Terrible Things

There are terrible things happening in the world. Don’t take them on. Observe & make choices.

Choose NOT to get egoically-engaged in these things.

That means don’t spike your anxiety or your rage if there is nothing immediate & direct that you can do about it. Doing so just engages your fight/flight “reptilian brain,” which is made for dealing with immediate, concrete threats, not things happening on TV.

When we do spike our anxiety or rage, we energize our bodies to meet the threat — but if the “threat” is on TV, there is no “resolution.” We can neither fight nor flee, so there is no nervous-system discharge and the stress on our bodymind just accumulates. AND, the media (and perhaps our social circle) keeps us activated.

When this happens, the story on TV gets enmeshed with our personal, stored “stories” and trauma and we can become increasingly entrapped in powerlessness.

The other thing is that the dross from this process goes into the “collective” mind-world and becomes a signal boost to everyone else’s distress & trauma — which then also amplifies our own, according to our susceptibility. Some of us have constellated a chunk of personal identity around “how terrible things are,” and it erodes our effectiveness as change agents and it makes us age prematurely.

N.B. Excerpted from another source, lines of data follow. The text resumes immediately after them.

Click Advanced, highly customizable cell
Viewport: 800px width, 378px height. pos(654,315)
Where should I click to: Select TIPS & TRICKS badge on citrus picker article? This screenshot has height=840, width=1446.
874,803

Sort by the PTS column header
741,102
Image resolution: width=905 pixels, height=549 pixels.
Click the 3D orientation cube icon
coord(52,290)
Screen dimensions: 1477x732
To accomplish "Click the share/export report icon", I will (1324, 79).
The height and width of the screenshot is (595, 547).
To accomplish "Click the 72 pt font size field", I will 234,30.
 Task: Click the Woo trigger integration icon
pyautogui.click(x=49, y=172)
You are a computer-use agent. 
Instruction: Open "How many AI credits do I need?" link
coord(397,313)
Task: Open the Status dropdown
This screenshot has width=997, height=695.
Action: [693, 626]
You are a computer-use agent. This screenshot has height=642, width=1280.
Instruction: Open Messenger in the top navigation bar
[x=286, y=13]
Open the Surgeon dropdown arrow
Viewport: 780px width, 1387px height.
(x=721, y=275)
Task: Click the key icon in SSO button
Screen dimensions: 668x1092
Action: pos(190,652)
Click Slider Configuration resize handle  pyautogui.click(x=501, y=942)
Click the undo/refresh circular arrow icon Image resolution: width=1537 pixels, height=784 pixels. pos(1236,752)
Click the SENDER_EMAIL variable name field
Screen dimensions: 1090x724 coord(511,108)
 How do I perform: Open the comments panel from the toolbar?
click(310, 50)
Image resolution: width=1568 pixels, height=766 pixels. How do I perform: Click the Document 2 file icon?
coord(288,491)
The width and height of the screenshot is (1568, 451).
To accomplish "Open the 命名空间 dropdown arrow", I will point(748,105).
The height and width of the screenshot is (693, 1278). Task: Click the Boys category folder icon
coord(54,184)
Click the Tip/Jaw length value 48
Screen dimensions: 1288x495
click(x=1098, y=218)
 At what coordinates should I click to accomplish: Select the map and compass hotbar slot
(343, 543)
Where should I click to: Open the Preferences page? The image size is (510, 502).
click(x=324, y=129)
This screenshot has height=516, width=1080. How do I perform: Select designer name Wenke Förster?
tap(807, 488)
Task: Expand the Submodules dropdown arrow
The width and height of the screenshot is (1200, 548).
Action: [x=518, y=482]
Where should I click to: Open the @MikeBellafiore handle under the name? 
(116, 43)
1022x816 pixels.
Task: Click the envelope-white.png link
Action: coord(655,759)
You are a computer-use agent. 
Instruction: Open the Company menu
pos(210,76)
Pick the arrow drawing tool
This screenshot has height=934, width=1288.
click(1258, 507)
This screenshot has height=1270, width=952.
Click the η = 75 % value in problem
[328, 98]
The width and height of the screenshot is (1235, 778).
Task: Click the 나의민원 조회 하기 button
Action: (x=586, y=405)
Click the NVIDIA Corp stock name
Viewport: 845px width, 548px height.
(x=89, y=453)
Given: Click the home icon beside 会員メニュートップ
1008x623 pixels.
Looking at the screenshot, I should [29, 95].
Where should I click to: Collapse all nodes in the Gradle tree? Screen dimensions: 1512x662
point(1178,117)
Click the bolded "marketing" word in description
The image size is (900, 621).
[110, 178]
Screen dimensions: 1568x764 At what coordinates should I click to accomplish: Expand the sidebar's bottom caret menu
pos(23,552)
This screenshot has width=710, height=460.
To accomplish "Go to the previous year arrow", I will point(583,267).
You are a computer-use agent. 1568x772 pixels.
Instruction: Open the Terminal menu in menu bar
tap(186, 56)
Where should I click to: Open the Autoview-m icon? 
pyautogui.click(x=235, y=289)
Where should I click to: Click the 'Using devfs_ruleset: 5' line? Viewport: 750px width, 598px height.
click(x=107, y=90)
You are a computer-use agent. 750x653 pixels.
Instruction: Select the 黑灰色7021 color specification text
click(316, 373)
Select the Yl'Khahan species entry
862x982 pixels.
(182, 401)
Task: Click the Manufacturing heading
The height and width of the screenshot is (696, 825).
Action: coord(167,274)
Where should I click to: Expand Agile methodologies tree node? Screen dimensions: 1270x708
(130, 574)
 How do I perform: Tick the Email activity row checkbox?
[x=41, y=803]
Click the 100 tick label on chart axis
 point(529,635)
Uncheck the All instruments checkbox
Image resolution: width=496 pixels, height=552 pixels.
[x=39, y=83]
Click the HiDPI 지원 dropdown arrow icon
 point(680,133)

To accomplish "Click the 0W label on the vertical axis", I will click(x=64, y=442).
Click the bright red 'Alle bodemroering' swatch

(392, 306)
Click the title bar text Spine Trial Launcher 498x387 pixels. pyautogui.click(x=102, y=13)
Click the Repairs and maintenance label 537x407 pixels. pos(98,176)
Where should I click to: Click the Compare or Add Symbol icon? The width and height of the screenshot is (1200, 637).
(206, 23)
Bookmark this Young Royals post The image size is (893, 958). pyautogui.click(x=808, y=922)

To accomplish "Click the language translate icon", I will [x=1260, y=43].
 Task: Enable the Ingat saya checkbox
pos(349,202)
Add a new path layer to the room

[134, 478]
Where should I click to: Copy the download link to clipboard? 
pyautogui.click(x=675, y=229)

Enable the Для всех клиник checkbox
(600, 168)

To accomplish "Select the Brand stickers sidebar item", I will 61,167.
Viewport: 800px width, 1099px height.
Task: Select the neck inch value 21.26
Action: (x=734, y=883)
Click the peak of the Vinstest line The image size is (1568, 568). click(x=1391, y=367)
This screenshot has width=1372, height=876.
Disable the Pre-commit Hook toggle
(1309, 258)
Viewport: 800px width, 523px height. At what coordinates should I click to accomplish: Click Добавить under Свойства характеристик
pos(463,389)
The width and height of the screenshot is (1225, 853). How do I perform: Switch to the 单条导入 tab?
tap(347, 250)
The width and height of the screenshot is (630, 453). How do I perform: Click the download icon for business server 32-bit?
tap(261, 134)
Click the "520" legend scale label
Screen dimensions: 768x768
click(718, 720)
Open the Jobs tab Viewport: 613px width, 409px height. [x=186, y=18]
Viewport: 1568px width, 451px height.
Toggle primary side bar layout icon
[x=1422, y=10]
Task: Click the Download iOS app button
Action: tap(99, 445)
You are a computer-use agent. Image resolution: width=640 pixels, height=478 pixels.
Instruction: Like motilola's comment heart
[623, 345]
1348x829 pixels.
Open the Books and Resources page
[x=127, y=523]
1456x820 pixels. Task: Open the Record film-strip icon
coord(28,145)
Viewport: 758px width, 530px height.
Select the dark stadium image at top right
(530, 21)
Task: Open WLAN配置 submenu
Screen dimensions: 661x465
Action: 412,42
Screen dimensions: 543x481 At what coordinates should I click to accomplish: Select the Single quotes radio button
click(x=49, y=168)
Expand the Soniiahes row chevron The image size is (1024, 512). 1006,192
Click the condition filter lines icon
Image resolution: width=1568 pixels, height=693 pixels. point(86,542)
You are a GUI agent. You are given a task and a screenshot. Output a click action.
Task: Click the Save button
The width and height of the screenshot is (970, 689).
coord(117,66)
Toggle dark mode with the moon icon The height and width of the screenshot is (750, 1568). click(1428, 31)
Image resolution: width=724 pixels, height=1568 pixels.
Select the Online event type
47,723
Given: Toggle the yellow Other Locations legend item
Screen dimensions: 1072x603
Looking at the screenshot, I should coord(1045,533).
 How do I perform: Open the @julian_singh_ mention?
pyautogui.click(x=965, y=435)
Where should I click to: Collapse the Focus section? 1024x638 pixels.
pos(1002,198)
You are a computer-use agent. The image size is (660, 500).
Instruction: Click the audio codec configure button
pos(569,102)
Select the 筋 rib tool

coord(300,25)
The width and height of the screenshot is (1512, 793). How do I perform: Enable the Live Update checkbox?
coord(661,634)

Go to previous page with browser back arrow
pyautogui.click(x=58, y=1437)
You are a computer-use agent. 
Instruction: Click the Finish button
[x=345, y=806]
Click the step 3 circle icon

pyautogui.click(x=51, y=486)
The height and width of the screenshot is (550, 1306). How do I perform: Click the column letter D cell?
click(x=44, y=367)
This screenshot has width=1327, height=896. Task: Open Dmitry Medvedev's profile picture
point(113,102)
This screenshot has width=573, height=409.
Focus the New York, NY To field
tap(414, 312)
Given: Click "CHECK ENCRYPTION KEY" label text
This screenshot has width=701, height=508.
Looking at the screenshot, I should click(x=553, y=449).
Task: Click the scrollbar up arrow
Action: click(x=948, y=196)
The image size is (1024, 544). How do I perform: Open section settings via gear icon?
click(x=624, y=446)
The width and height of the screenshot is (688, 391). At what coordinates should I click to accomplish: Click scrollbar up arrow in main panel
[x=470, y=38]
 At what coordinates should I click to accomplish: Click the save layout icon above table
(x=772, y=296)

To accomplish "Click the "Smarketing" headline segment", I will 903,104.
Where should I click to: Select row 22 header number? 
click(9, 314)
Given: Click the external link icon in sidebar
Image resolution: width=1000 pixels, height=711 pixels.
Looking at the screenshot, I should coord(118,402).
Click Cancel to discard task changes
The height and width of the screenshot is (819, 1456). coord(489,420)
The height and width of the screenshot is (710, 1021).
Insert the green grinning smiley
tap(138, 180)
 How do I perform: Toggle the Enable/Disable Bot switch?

Pop-spirituality “detachment” is really just numbing-out. Authentic detachment is not numbing or escaping, it’s entering a zone of clarity and inner silence — and feeling the right time and the right action, so that your action is precise and effective, and then you walk away from your action knowing that you have done what’s appropriate, needed, and your best-for-now.

The value of “detachment” is NOT so that you don’t feel. Feel it all, act decisively where possible, but don’t stew in it. The value of detachment is that you don’t add to the existing trauma/distress in yourself and the other sensitive people in your orbit — and your orbit is much larger than you may realize.